Cadence Pharmaceuticals’ Pain Reliever Handed Second Regulatory Setback

Xconomy San Diego — 

Cadence Pharmaceuticals’ plans to market an intravenous form of acetaminophen received another regulatory setback today. The FDA told the San Diego-based company that it could not approve the drug because of manufacturing problems at a plant where the drug is made.

The company’s shares dove nearly nine percent to close at $9.46.

Cadence (NASDAQ: CADX) said that the FDA discovered the problems during an inspection of the facility on February 5. The factory is operated by a third party manufacturer, which intends to respond promptly to the FDA, Cadence said.

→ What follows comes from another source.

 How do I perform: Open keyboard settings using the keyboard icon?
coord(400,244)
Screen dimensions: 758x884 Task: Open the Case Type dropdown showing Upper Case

In a press release, Cadence said it plans to request a meeting with the FDA to make sure the manufacturing deficiencies are addressed. The FDA did not request additional studies of the drug or raise any safety or efficacy issues, Cadence said. That’s a sign the setback could be temporary.

In November, the FDA extended by three months its deadline for completing its review of Cadence’s application to market the intravenous pain reliever. The deadline was extended to give the agency time to review additional clinical pharmacology data Cadence submitted at the request of the FDA.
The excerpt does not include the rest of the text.